Task requirements: Transcribe the records exactly, starting with the line that contains "Click the 0.8 spread value" and going on through the line that contains "point(156,684)", both included.

** begin **

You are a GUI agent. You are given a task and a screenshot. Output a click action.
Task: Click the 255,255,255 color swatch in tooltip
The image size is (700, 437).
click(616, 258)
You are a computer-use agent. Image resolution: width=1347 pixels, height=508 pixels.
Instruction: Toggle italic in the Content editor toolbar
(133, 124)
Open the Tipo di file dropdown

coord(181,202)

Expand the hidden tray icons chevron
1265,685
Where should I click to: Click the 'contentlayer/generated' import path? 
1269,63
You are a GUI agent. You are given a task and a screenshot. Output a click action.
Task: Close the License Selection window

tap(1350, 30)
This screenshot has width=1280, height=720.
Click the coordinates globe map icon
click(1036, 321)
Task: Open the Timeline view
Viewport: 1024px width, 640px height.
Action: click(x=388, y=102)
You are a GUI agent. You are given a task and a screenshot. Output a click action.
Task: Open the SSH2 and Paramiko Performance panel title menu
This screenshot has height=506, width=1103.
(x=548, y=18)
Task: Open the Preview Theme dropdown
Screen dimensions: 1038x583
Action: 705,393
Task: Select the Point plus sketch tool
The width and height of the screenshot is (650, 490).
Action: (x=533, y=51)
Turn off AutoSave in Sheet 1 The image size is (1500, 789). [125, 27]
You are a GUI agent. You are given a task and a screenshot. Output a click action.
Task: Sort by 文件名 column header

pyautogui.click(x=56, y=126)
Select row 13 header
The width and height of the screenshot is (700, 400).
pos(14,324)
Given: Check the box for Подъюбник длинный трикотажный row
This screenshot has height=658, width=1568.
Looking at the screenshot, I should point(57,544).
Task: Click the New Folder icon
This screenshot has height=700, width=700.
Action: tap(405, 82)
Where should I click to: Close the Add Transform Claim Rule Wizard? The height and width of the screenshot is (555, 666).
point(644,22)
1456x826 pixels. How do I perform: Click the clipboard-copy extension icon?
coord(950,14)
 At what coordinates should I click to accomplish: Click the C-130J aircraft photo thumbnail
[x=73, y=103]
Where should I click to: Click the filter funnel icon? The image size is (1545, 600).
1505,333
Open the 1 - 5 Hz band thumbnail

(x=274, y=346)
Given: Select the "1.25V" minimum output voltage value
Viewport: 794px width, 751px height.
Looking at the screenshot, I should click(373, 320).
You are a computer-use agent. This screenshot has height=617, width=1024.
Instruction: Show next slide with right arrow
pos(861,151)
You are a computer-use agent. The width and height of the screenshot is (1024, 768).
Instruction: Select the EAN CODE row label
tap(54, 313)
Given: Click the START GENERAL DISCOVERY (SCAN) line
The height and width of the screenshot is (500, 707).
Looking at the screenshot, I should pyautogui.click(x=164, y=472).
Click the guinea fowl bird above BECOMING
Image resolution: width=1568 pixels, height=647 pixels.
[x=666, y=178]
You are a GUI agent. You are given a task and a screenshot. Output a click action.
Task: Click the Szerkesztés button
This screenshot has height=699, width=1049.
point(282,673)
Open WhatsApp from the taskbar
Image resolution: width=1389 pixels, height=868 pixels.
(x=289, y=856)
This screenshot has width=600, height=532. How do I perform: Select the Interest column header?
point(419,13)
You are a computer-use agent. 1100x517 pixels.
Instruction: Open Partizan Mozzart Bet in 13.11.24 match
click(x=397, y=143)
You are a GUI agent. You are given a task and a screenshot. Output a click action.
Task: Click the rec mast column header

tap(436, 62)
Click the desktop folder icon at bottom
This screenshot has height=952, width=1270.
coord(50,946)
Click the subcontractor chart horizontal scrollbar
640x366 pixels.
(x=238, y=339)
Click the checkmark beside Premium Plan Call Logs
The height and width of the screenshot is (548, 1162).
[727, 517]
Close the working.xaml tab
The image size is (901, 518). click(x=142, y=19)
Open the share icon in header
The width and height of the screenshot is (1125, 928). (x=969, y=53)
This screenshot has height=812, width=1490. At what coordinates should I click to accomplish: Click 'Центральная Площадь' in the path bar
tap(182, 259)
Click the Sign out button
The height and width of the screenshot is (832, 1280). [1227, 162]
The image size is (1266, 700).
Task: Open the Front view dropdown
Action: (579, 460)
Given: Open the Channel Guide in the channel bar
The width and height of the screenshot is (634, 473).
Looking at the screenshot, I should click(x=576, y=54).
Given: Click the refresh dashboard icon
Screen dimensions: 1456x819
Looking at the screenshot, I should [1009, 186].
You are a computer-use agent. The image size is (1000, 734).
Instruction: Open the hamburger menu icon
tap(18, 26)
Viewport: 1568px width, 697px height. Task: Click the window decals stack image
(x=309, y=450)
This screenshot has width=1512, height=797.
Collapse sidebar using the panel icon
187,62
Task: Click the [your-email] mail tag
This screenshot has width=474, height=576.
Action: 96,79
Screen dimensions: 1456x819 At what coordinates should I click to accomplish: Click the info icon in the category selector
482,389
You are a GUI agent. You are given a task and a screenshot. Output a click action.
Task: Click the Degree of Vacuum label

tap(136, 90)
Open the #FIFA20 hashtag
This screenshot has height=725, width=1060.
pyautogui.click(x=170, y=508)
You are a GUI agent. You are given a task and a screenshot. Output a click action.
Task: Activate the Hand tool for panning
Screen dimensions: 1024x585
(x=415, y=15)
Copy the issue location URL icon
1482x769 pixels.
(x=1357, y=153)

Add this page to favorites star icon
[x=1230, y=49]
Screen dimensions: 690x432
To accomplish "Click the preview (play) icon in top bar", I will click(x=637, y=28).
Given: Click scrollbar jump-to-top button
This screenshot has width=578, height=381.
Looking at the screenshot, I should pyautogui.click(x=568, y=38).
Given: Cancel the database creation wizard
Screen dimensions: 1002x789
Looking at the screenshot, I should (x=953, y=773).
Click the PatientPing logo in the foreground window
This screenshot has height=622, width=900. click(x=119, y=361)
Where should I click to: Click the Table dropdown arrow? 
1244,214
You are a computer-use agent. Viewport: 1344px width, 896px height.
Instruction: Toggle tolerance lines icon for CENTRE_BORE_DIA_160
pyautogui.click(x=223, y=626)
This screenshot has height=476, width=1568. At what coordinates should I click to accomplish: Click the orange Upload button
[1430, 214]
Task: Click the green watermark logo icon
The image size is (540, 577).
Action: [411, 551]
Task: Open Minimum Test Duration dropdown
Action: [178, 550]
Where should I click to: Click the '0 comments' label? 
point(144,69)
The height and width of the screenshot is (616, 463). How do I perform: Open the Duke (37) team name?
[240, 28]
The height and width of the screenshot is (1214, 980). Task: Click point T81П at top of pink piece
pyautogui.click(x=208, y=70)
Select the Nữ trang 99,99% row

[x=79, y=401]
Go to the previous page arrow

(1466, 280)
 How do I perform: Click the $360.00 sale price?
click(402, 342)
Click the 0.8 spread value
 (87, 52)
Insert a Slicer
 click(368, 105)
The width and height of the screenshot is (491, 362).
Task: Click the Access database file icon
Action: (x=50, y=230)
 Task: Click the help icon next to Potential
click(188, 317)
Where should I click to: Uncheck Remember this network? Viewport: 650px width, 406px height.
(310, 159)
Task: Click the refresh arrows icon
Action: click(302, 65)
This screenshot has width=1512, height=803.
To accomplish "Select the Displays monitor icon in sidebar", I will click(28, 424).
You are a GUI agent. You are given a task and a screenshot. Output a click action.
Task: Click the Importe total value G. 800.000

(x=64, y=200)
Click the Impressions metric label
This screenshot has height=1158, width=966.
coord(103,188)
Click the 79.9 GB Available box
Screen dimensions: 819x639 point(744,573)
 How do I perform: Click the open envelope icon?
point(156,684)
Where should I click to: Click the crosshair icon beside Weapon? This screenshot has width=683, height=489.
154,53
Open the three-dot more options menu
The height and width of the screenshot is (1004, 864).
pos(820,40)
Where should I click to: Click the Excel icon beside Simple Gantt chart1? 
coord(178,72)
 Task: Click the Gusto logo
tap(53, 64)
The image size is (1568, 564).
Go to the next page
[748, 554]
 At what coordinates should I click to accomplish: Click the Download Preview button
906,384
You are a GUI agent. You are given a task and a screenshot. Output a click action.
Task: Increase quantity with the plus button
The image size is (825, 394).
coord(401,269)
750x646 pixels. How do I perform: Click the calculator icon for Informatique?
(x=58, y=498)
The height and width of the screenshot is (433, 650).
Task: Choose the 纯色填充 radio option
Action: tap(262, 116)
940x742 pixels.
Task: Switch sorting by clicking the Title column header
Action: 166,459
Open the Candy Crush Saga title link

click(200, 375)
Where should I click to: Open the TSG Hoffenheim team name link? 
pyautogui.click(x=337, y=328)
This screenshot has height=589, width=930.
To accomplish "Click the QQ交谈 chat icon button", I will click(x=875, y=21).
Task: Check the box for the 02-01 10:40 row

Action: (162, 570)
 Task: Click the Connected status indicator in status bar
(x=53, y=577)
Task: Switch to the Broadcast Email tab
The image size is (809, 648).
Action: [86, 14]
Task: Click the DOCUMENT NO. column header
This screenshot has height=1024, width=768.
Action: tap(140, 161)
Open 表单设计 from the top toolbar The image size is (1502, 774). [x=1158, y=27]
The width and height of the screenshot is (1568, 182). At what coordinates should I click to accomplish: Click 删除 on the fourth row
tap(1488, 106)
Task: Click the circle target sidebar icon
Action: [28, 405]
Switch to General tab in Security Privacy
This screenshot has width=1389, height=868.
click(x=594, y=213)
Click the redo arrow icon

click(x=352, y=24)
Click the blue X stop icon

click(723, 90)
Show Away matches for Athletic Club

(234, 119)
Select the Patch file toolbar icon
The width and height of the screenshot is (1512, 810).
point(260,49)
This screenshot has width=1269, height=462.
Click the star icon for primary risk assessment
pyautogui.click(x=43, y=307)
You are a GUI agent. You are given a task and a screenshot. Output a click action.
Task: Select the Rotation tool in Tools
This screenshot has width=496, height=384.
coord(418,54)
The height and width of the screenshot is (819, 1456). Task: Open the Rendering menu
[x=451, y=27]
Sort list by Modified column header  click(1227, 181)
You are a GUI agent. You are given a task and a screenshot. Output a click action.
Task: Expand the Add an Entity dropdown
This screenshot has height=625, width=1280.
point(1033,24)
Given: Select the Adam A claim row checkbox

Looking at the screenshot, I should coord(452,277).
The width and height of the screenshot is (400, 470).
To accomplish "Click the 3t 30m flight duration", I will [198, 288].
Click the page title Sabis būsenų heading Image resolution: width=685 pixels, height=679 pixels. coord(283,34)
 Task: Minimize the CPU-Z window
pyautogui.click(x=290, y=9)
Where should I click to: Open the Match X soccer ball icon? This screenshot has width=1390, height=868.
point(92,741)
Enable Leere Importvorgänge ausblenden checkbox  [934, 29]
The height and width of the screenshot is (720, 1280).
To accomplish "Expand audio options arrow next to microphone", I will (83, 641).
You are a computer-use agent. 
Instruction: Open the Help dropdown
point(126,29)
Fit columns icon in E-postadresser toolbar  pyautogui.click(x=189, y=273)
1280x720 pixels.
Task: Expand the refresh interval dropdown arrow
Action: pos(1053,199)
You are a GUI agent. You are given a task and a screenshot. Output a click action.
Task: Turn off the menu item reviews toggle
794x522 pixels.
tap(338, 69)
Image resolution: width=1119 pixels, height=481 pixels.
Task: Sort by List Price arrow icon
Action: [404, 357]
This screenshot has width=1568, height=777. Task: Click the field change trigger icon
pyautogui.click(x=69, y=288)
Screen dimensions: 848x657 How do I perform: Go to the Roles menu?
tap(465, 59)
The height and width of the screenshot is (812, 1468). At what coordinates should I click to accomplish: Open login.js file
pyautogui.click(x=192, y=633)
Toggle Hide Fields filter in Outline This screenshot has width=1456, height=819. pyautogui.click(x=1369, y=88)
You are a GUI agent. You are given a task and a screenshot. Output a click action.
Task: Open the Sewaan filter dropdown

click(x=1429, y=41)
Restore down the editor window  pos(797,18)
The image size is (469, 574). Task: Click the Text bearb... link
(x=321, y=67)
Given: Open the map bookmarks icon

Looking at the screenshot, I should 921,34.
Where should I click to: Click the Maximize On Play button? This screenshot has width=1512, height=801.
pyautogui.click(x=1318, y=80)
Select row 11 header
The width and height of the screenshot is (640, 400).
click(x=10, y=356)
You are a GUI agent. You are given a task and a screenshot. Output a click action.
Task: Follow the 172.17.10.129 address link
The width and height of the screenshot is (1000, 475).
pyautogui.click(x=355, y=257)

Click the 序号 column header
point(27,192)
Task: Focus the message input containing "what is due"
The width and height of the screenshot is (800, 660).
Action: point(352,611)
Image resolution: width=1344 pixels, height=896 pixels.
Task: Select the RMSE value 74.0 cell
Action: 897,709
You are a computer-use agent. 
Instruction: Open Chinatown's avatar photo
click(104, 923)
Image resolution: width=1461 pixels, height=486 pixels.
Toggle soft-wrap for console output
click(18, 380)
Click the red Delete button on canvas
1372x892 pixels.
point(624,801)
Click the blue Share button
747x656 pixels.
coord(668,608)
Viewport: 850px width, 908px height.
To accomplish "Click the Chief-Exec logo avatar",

** end **

Result of the task:
Click the 0.8 spread value
 (87, 52)
Insert a Slicer
 click(368, 105)
The width and height of the screenshot is (491, 362).
Task: Click the Access database file icon
Action: (x=50, y=230)
 Task: Click the help icon next to Potential
click(188, 317)
Where should I click to: Uncheck Remember this network? Viewport: 650px width, 406px height.
(310, 159)
Task: Click the refresh arrows icon
Action: click(302, 65)
This screenshot has width=1512, height=803.
To accomplish "Select the Displays monitor icon in sidebar", I will click(28, 424).
You are a GUI agent. You are given a task and a screenshot. Output a click action.
Task: Click the Importe total value G. 800.000

(x=64, y=200)
Click the Impressions metric label
This screenshot has height=1158, width=966.
coord(103,188)
Click the 79.9 GB Available box
Screen dimensions: 819x639 point(744,573)
 How do I perform: Click the open envelope icon?
point(156,684)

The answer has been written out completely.